Now, do you need to spray every seam and rivet line? Probably not. I have gutted my '73, and most of the seams are gooped up with sealant from the inside. The places where it leaked were mostly because of bad door, window, and hatch seals, and around "penetrations," like the air conditioner, vents, refrigerator chimney, and especially, the plumbing vents. Most of these penetrations had a gasket installed when the trailer was manufactured. Those 40 year old gaskets have disintegrated, so either you reinstall them, or you scrape away the disintegrating gasket, and caulk around the penetration. I've used plenty of Vulkem (Trempro 635), and although it dries slow, it is usually solid within 24 hrs..

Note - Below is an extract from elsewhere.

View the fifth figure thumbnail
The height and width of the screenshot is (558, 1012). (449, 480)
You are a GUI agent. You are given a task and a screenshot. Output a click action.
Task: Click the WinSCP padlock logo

The plumbing vents are a particular problem. If you remove the cast metal pyramid shaped chimneys, inside is the protruding abs plumbing pipe. Surrounding that pipe, and acting as a "gasket" is a piece of rubber, that should be changed out every few years. Yours is probably 40 years old and is letting all kinds of water inside your trailer. You can buy precut replacements from places like Inland RV and OutofDoorsmart.com, or you can go to a good hardware store and buy 1/8" thick rubber sheets and make your own.

The weatherstripping on the windows, doors and hatches (and roof top vents) should all be replaced. You can still order the original stuff, or find something that will do the job at the big box store.

good luck!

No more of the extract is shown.